Pathophysiology of Refeeding Syndrome
Refeeding syndrome typically occurs when enteral or parenteral nutrition is initiated in a patient with one of the high-risk factors such as prolonged malnutrition, gastrointestinal losses (as in vomiting, diarrhea, and nasogastric aspiration), chronic alcohol abuse, abdominal surgery, and metastatic cancer. Patients of anorexia nervosa are especially prone to developing this syndrome when started on an inappropriate diet.
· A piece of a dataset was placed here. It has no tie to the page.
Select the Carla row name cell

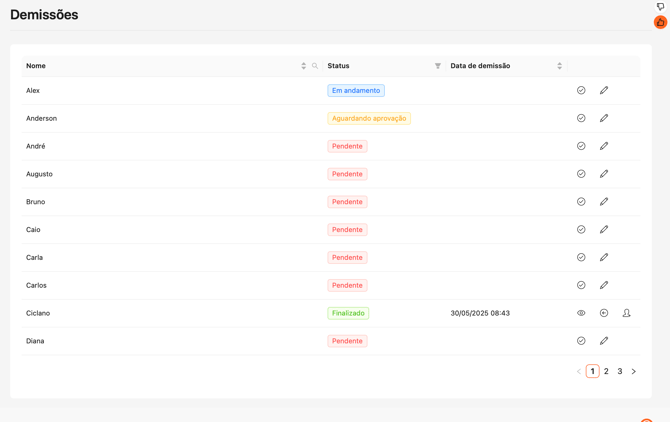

Introduction of carbohydrate suddenly stimulates a release of insulin, which results in an intracellular shift of phosphate, potassium, and magnesium. This transcellular shift frequently occurs in the presence of reduced body stores of these key electrolytes. Refeeding syndrome should be anticipated if there is disturbance in any of the electrolytes cited above.
A common manifestation in at risk population is respiratory failure secondary to diaphragm and intercostal muscle weakness as a result of ATP depletion. Acute respiratory failure in a spontaneously breathing patient or inability to wean a patient from mechanical ventilation should incite us to think of refeeding syndrome.
2,3-DPG deficiency results in impaired oxygen off-loading at the cellular level causing dyspnea and fatigue, further compromising respiration.
Generalized skeletal muscle weakness due to depleted ATP stores, ventricular dysrhythmias, left ventricular dysfunction, confusion, lethargy, and gait disturbances.
Refeeding syndrome usually starts 4 to 6 days following restarting of feeds.
Treatment Strategy in Refeeding Syndrome
Anticipating development in patients at risk holds the key to treatment of refeeding syndrome. In at-risk groups, refeeding should be introduced gradually. A rule of thumb to follow would be to begin with a one-half nutrition goal of 5,040 kilocalories and increasing by 840 kilocalories every 24 to 48 hours, with careful attention to serum electrolytes.
Moderate hypophosphatemia with serum levels of 1 to 2.5 mg/dL may be managed with oral or enteral replacement.
Severe or symptomatic hypophosphatemia mandates intravenous replacement. Sodium phosphate 0.16 to 0.32 mmol/kg administered over 4 to 6 hours is a practical way of correcting the deficiency. However, caution must be practiced in hypercalcemia and serum electrolytes monitored meticulously. Ionized calcium levels should be monitored as overzealous dosing of phosphate may result in hypocalcemia.